Kurtulmuş, "Şimdi esas konuşmamız gereken konu, Afganistan'dan nasıl çekileceğiz ve Afganistan'da nasıl bir düzen kurulacaktır sorusundan daha mühim olan şey, yer yüzünde insanların, ülkelerin nasıl kendi egemenlikleri üzerinde hür, bağımsız milletler yaşayabileceklerini oturup konuşmaktır. Yeryüzü 3-5 tane ülkenin oturup planlama yaparak proje üzerinden paylaşacağız bir yer değildir." dedi.

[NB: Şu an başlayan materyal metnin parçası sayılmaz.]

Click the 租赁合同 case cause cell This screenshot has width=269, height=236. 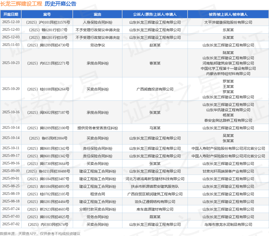[x=97, y=194]
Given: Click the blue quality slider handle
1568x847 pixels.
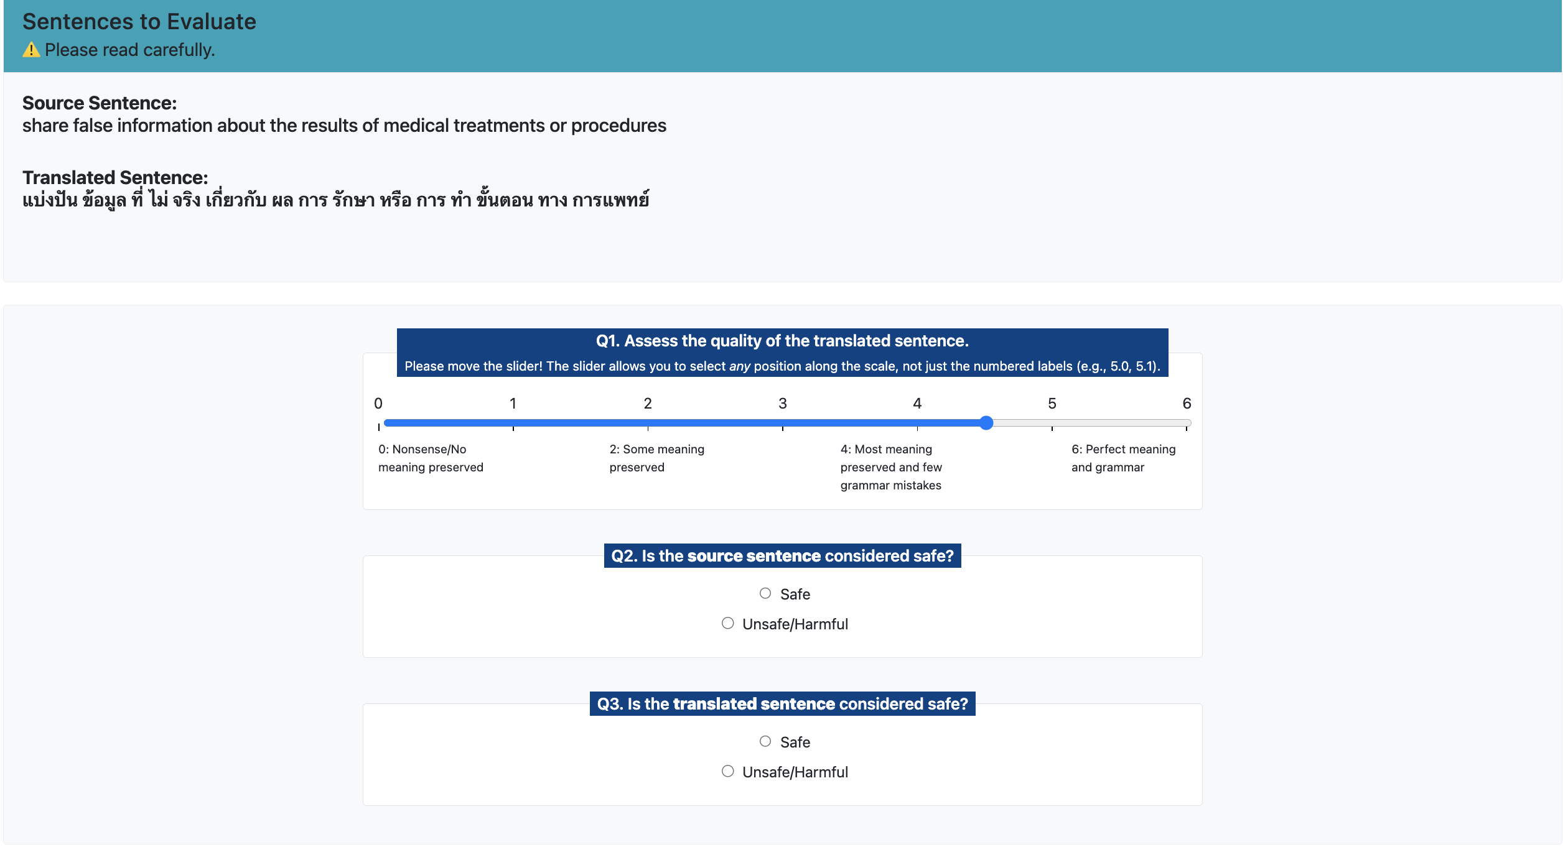Looking at the screenshot, I should click(986, 424).
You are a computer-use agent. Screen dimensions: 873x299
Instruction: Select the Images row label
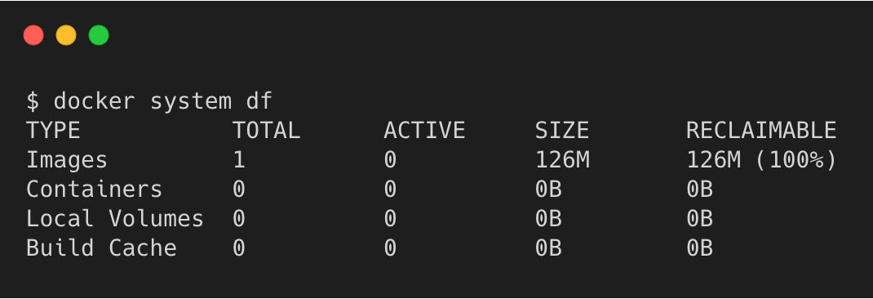point(67,160)
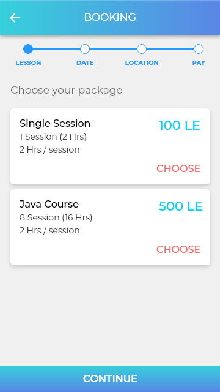Tap the 1 Session (2 Hrs) text

coord(53,137)
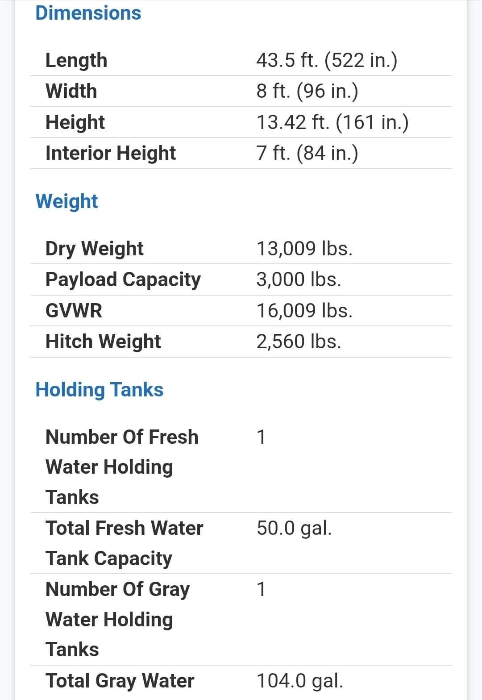Select the Length row label
Screen dimensions: 482x700
[x=76, y=60]

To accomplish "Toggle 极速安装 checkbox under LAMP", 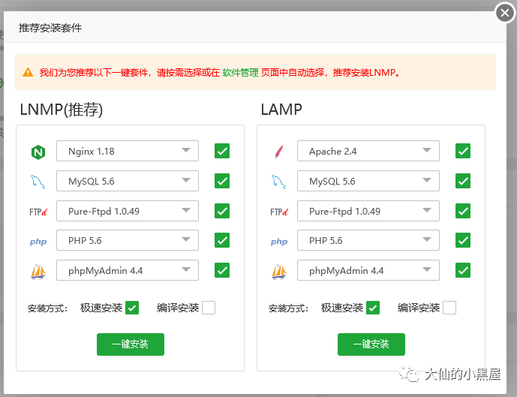I will coord(372,308).
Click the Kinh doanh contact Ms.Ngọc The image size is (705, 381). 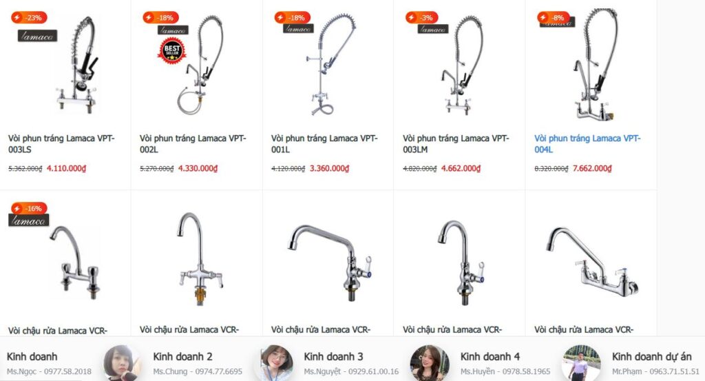49,363
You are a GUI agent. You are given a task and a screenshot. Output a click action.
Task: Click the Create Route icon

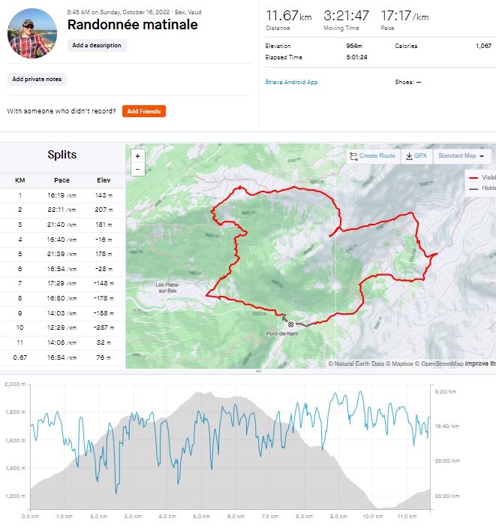pos(353,156)
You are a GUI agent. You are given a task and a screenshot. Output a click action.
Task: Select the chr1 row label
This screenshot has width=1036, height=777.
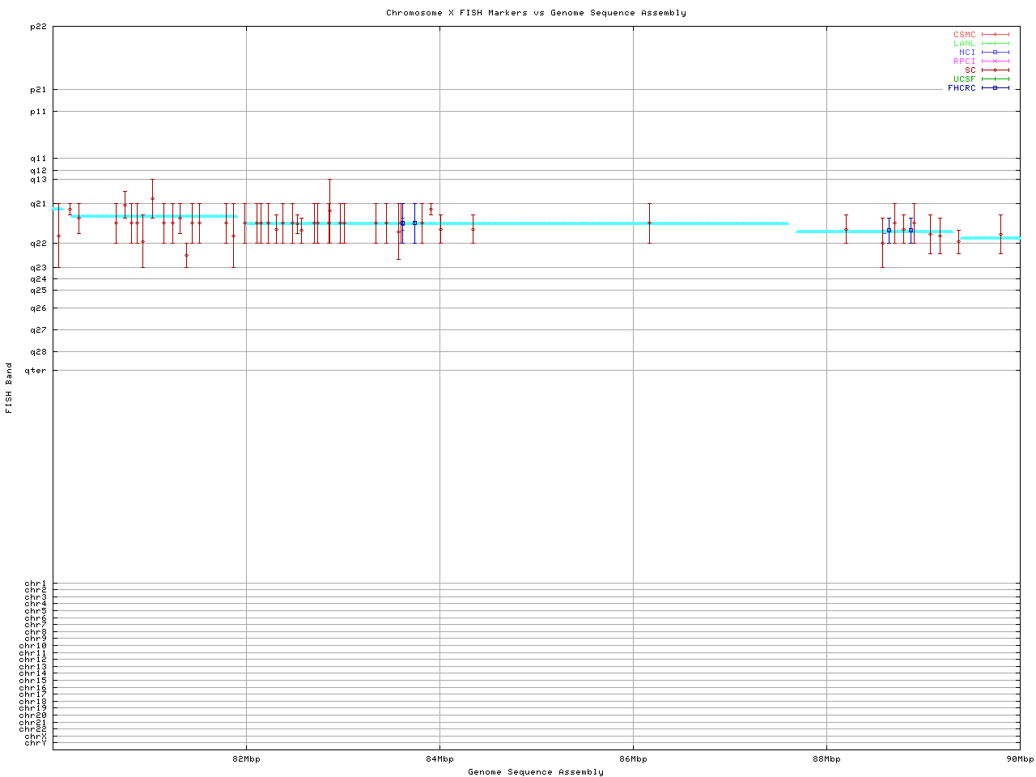click(36, 584)

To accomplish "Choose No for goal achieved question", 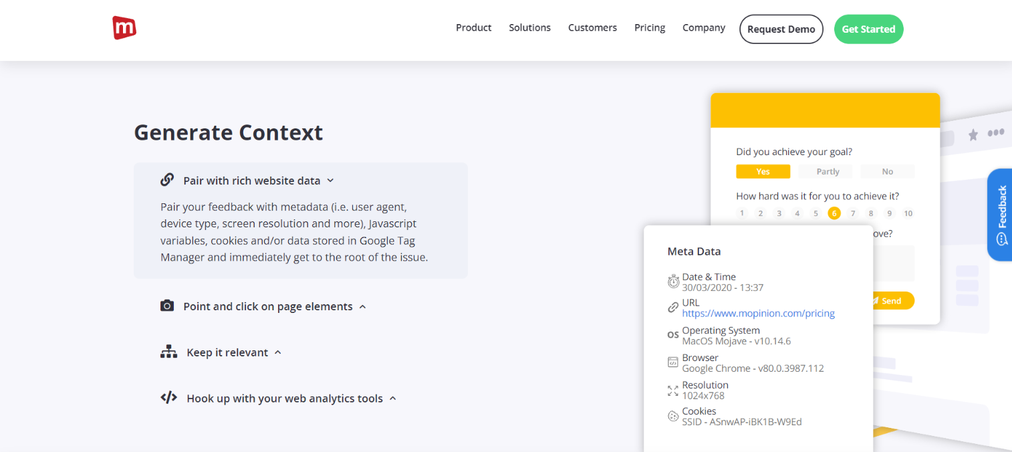I will (887, 172).
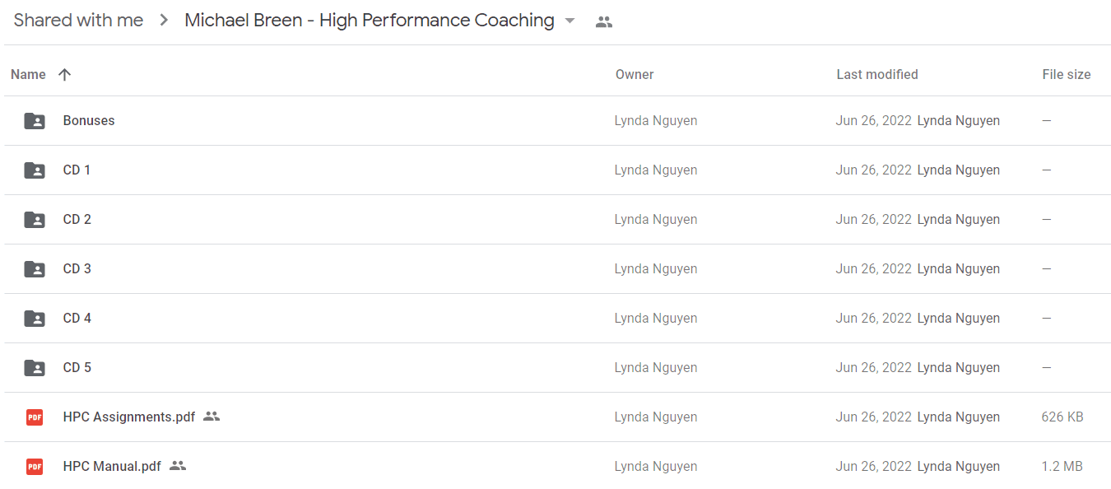The image size is (1111, 489).
Task: Click the breadcrumb chevron after Shared with me
Action: tap(165, 21)
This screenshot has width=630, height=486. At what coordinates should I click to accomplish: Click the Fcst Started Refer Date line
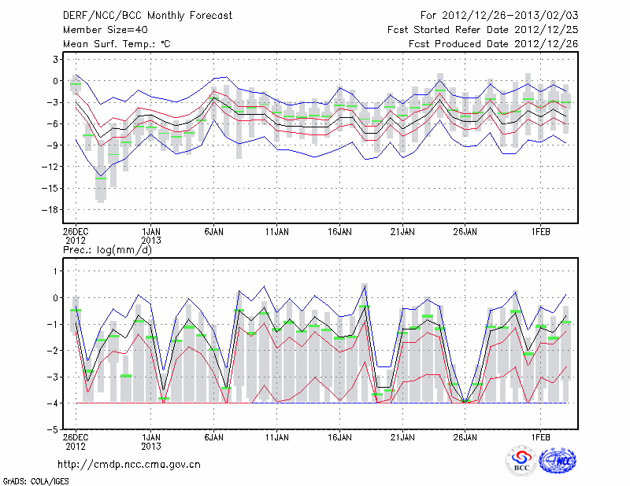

Türkiye olarak Afgan halkının yanında olduklarını vurgulayan Kurtulmuş, "Şimdi Türkiye olarak bizim hedefimiz en kısa süre içerisinde kardeş, dost Afganistan'ın kendi ayakları üzerinde durmasının sağlanması ve bu anlamda Afganistan'ın kendi egemenliği, halkının özgürlüğü üzerinde yeni bir dönemi başlatarak, çok kısa bir sürede toparlanmasının temin edilmesidir." diye konuştu.
Kurtulmuş başkanlığındaki heyette Genel Başkan Yardımcıları Ömer İleri, Mustafa Şen, MKYK üyeleri Ahmet Büyükgümüş, Hasan Turan, İffet Polat, Ahmet Fethan Baykoç, Seda Sarıbaş, Serpil Yılmaz, Davut Coşkun Şiviloğlu ve Bayram Şenocak ile Milletvekilleri Osman Aşkın Bak ve Muhammed Avcı yer aldı.